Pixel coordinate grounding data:
========================
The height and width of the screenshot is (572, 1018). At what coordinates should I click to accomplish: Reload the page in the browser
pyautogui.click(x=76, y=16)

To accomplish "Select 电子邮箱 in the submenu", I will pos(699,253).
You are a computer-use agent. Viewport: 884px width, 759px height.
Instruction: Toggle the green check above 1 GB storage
========================
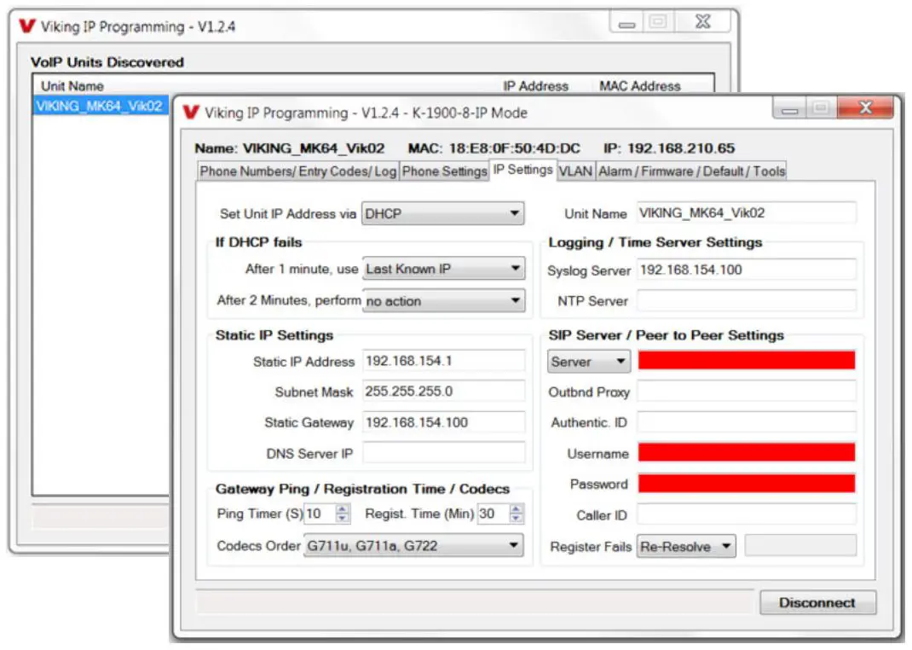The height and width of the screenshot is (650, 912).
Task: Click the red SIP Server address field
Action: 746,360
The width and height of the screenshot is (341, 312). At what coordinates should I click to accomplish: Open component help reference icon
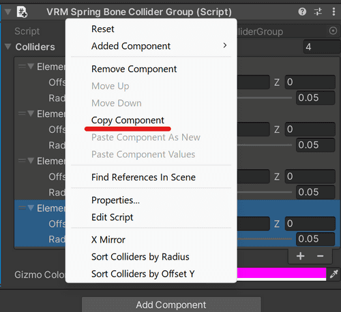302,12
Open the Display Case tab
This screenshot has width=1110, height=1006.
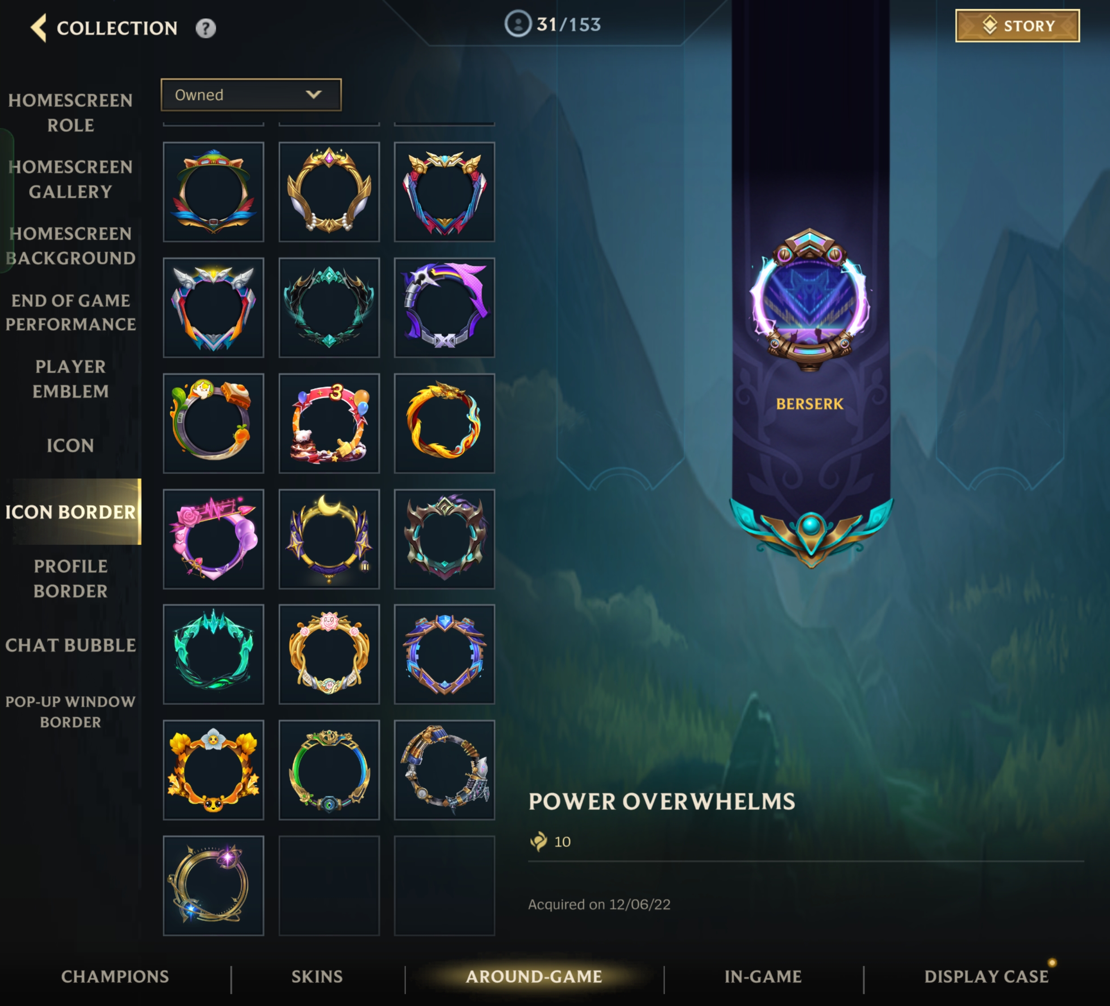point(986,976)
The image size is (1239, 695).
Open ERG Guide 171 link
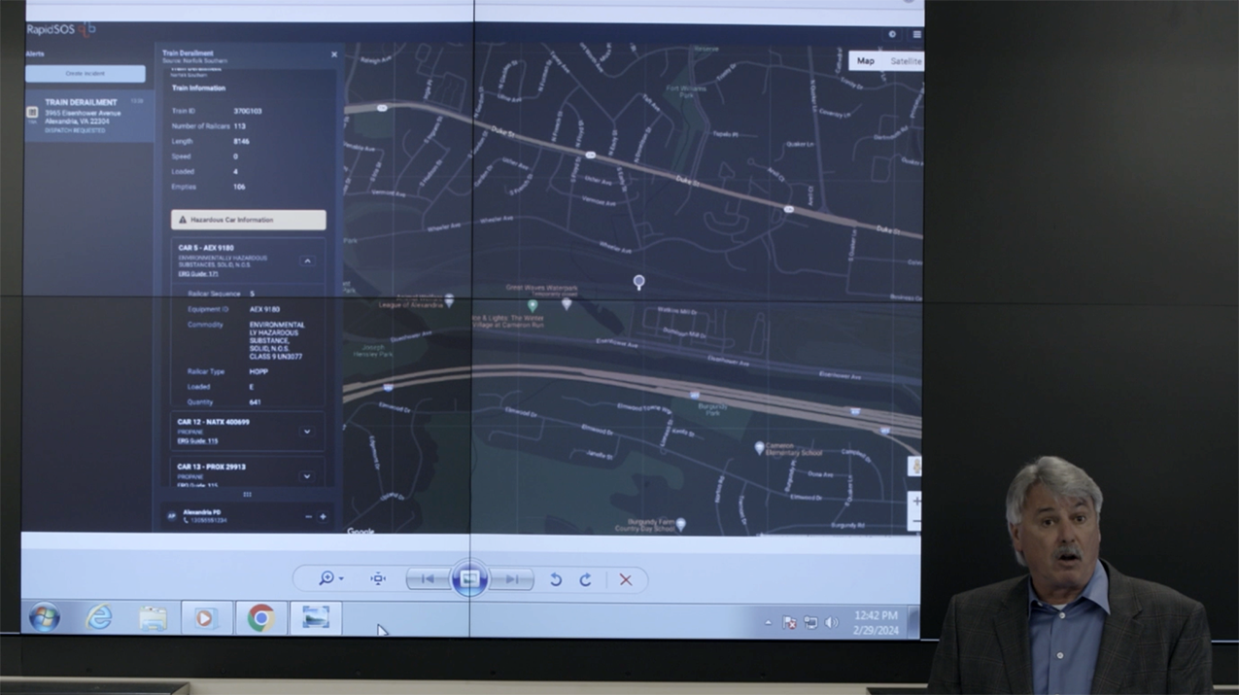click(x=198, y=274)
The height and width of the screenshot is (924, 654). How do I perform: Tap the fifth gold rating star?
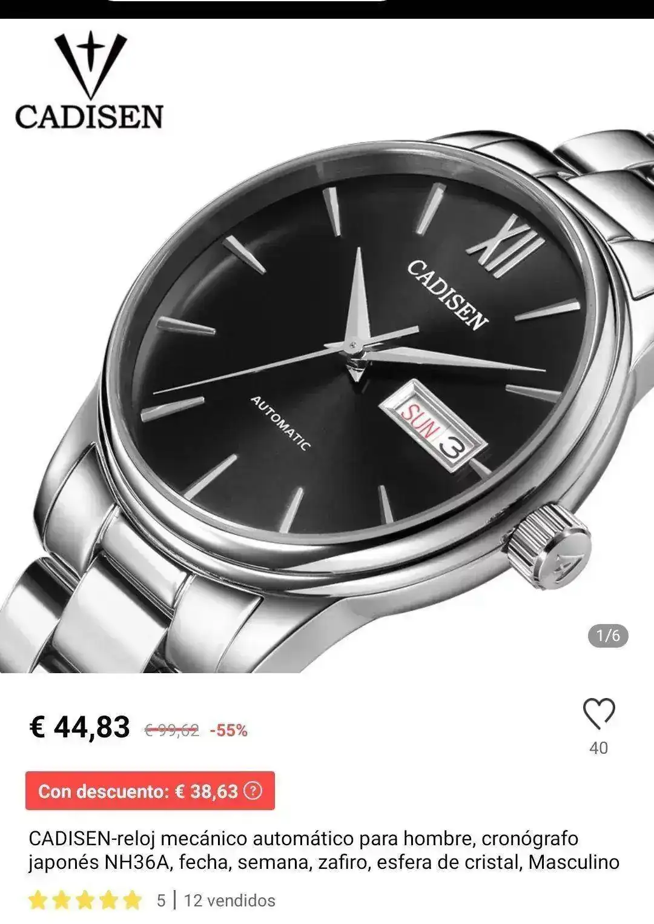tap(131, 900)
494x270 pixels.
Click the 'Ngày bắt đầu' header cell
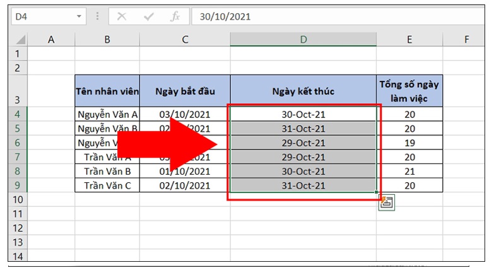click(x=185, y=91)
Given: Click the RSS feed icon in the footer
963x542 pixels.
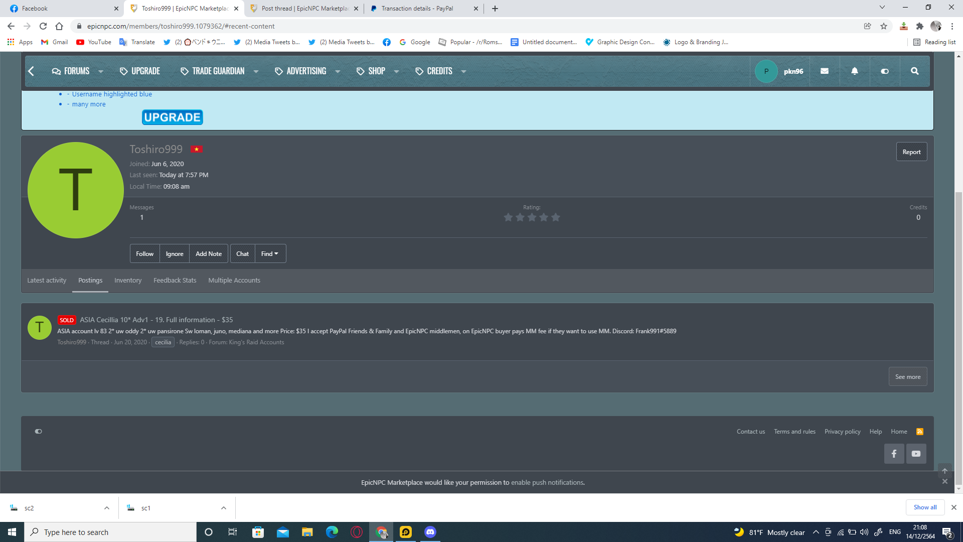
========================
▶ _What the task requires_: Out of the entries above, write out only the lines between the line holding "The height and width of the screenshot is (572, 1018)." and the line holding "Instruction: Toggle the", inclusive, each exactly as given.

▶ _Task solution_:
The height and width of the screenshot is (572, 1018). At what coordinates should I click to accomplish: Reload the page in the browser
pyautogui.click(x=76, y=16)

To accomplish "Select 电子邮箱 in the submenu", I will pos(699,253).
You are a computer-use agent. Viewport: 884px width, 759px height.
Instruction: Toggle the green check above 1 GB storage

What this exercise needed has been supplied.